#### [Consigne]
Dites si chacune des affirmations suivantes concorde avec le texte à analyser, en répondant par oui ou par non et en citant mot pour mot le passage décisif. (a) Les produits « GLP1 friendly » sont vendus moins cher au kilo que leurs homologues classiques. (b) KPMG estime le nouveau marché à plus de 190 milliards d’euros. (c) Plus de 70 % des patients arrêtent le traitement dans l’année.

#### [Texte à analyser]
+ + + + +
Les barres protéinées Supergut, les compléments Herbalife, la chaîne locale de smoothie Smoothies King… nombreuses sont aussi les petites marques américaines, ayant fait de la mention «GLP-1 companion» (accompagnement du traitement) un argument. De quoi commencer à prendre une – petite – part d’estomac des consommateurs. Au-delà, qu’elles soient marketing ou non, les promesses santé de ces nouveaux produits présentent surtout un autre intérêt aux industriels. Vendus plus cher au kilo que leurs homologues classiques à des consommateurs prêts à payer plus pour se sentir mieux, ces produits «GLP1 friendly» sont souvent plus rentables.
Une illustration que le phénomène, s’il donne un coup d’arrêt à certains marchés, ouvre aussi la voie à un autre, estimé à plus de 190 milliards d’euros par KPMG. À condition de prendre correctement le tournant. Et ce même si un flou persiste sur la pérennité de cette vague de ces coupe-faim. Selon le Journal of the American Medical Association, conforté par plusieurs études, plus de 70% des patients arrêtent le traitement dans les deux ans, sans que l’on puisse encore évaluer à moyen terme le retour ou non, aux habitudes alimentaires antérieures.
«Make America Healthy»
+ + + + +
#### [Données enregistrées]
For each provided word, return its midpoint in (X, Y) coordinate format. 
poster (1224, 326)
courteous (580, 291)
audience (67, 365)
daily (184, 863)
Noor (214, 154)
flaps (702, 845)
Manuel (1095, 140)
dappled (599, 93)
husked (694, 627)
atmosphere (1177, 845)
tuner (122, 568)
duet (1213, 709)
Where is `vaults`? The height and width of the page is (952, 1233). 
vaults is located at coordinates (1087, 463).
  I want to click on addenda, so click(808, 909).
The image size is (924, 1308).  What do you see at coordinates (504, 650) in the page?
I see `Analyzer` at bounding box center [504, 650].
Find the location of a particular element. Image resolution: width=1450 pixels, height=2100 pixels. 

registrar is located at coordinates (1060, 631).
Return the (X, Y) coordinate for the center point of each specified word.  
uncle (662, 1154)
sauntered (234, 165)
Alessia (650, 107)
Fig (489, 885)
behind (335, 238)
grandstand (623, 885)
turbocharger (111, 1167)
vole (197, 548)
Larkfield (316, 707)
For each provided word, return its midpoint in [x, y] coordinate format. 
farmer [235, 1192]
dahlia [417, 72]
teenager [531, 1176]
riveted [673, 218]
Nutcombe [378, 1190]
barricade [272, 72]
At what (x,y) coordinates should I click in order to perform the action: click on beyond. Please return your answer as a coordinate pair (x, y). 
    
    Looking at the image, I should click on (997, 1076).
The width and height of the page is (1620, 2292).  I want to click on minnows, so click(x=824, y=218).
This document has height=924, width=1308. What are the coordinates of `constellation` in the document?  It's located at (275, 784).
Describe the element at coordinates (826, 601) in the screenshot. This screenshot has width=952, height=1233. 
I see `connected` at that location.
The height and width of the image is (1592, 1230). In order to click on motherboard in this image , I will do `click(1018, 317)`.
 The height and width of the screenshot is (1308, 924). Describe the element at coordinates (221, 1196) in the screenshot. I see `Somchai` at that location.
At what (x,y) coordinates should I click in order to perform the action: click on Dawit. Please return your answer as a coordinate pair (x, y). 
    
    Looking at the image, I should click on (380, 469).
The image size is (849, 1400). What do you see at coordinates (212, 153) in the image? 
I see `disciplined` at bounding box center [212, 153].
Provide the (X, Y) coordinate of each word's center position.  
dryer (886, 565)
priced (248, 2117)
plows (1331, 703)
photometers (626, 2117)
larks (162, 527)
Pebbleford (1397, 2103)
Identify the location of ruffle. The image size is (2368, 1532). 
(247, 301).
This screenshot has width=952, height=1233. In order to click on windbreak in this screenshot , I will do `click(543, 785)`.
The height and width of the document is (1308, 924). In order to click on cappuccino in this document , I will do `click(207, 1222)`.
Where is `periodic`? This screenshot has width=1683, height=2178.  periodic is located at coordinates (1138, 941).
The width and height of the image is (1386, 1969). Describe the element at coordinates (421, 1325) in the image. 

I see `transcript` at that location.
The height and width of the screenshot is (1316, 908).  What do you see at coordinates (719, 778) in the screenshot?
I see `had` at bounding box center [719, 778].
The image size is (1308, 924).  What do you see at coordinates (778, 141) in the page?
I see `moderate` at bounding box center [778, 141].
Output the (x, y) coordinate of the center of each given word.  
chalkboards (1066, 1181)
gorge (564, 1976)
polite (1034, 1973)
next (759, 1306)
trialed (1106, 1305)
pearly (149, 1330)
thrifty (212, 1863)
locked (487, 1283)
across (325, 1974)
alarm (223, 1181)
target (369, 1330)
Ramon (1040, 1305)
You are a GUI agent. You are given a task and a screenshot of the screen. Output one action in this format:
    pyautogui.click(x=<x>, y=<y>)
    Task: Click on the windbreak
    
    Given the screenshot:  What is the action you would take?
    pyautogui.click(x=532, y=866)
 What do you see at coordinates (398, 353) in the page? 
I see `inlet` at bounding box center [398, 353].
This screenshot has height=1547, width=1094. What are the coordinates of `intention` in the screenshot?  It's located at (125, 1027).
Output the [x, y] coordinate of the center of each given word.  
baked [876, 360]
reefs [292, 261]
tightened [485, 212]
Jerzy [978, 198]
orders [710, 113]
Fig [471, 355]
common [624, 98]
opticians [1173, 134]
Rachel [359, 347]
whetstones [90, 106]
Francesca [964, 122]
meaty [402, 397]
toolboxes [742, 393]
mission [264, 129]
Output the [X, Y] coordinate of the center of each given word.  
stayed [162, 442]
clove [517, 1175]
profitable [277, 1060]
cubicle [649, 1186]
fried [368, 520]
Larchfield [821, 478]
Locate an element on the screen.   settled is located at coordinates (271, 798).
+ + + + +
#### [Corrigé]
(a) Non : « Vendus plus cher au kilo que leurs homologues classiques ».
(b) Oui : « estimé à plus de 190 milliards d’euros par KPMG ».
(c) Non : « plus de 70% des patients arrêtent le traitement dans les deux ans ».